The Heart Has Reasons—Ingrid Bergman

On the hottest days of the hot Italian summer, the roads from Rome are choked with dust. Dust coats the ripening wine grapes. It laces the black bread and cheese that the peasants carry and sifts into the wool of their grazing sheep. Towards evening it swirls above another flock—of sleek Maseratis, Ferraris and Alfa-Romeos.

On such an evening, Ingrid Bergman retreated from Rome to her villa at Santa Marinella. Like the dust she was swept along by an ominous eastern wind. The tires of her white Ferrari traced a single word across the miles of uneven brick road:

Ro . . ber . . to. Ro . . ber . . to. Roberto.

Past the shepherds. Ro . . . ber . . . to. Past the sheep. Ro . . . ber . . . to. Past the olive orchards. Ro . . . ber . . to. Past the vineyards of muscats and tokays, spicing the twilight with all the ripe smells of summers gone and summers lost.
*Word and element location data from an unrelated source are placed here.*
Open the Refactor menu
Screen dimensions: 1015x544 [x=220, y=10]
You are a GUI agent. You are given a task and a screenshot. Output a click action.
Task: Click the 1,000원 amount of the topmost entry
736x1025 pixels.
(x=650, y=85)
She drove too fast. The Ferrari lurched in protest.

Roberto had always driven too fast. This car was his “summer Ferrari,” yet four times he had raced it through the mountains n January and gotten stuck in a snowbank and spent the night curled on the floor underneath a fur blanket. Inside this car he had forgotten all his problems. With those sensitive hands of his barely touching the wheel he had seemed almost drunk on speed. Speed relaxed him. How many times had she watched him smile as the speedometer edged past 110, past 120, past 130?

She pressed her foot down on the accelerator. The speedometer needle quivered near eighty. But she was no Roberto. She could not forget the reporters.
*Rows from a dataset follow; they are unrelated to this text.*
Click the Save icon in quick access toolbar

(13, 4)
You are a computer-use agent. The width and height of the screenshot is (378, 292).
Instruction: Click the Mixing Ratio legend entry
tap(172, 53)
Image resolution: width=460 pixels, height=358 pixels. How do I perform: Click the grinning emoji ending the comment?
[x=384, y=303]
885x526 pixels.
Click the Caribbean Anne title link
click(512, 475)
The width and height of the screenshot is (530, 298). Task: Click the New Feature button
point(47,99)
Miss Bergman, what is really happening between you and your husband?” “Miss Bergman, what will you do if your husband brings Sonali Das Gupta back to Italy with him?” “Miss Bergman, has Rossellini asked you for a divorce yet?”

She could not forget the photographers. Two weeks ago the photographers had turned into a public carnival the first tentative, tender meeting with the nineteen-year-old daughter she had not seen in six years.






Give us a shot kissing your daughter, Miss Bergman. A big kiss. You’ve got six years to make up for.” “How do you feel about your mother, Jenny? Are you really glad to see her?” “Don’t pay any attention to us, Miss Bergman. We’ll be following you around all afternoon.” “Sorry if these questions are too personal, but my editor wants. . . .” “Just one more shot.” “Just one more statement.” “Just one more.” “Look this way, Miss Bergman.” “Miss Bergman.” “Miss Bergman!”

Remembering, she felt her cheeks burn with anger and shame. To bandage the wounds of the last six years would have been difficult enough in private. But their only privacy had been fourteen minutes alone together at the Paris airport—locked inside the DC-6 that had brought Pia Lindstrom to Paris. Not “Pia,” Ingrid corrected herself guiltily. “Jenny Ann” Lindstrom now. She wondered if she would ever remember her daughter’s new name.



For the moment they had left the plane the world had trotted at their heels, capturing each of their tears for the morning newspapers. What a fever of excitement she had been in. She had clutched Jenny’s hand as though afraid that—if she let go—Jenny might vanish. She had wanted to show Jenny her Paris. The shops. (She had refused Jenny nothing. Clothes. Shoes. Perfume. Paintings. Even the things that Jenny did not ask for except with her eyes.) The Eiffel Tower. (They had scorned the elevator and climbed the tower on foot and leaned together—breathless—over the railing at the top.) The bookstores. The art shops. The Seine. Jenny had been cool and calm, flattered by all the reporters and photographers and curiosity-seekers who dogged their footsteps through the streets. How long, Ingrid wondered bitterly, had it been since she had been flattered by these things?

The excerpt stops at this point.